So, what happened is that we had some intermittent loss of all anti-rejection/immunosuppressive meds because of difficulty in getting the 1mg Prograf formulation.  We were able to tide him over with excess 0.5mg Prograf for a time but eventually both ran out.  He went without the meds for some time in early to mid June, had an interim of a slightly lower dose of Prograf while we awaited additional meds & then ran out completely in early/mid July.

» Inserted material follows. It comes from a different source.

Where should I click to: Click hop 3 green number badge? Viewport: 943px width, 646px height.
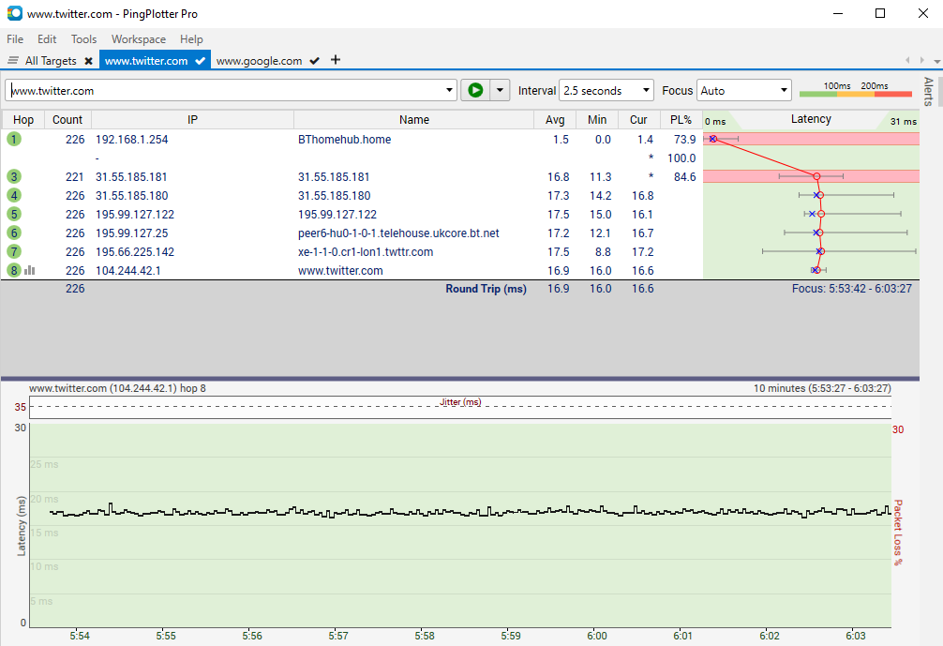click(13, 176)
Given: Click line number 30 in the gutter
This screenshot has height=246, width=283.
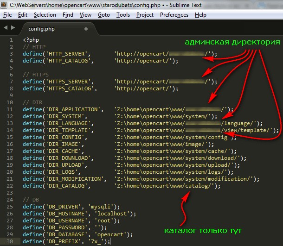Looking at the screenshot, I should tap(10, 241).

We actually had a family hang out time at our older son’s house on Friday July 17 & Nathaniel noticed that there was an orange cast to Josiah’s eyes.  Apparently Clarissa had noticed it too on Thursday but forgot to say anything.  Neither Michael or I noticed it on our own.  We had numerous calls to U of M hospital & the local pharmacy & obtained enough Prograf to get Josiah back on the full dose, but only for 4 days.  We spoke with Liver Transplant clinic staff on Monday & Tuesday & they got the prescription for a different med but the pharmacy couldn’t Ever get it.  We ended up getting back with the U of M Transplant pharmacy & they shipped more Prograf (which they were still able to get, unlike our local pharmacy) so that Josiah didn’t miss another dose.  The nurse wanted new labs (finally, no one in the whole odyssey since the first lapse in meds in June had asked for labs) which we got on Wednesday.  Thursday they called back & wanted him in-patient to treat with IV antibiotics & steroids…& we were off to the races…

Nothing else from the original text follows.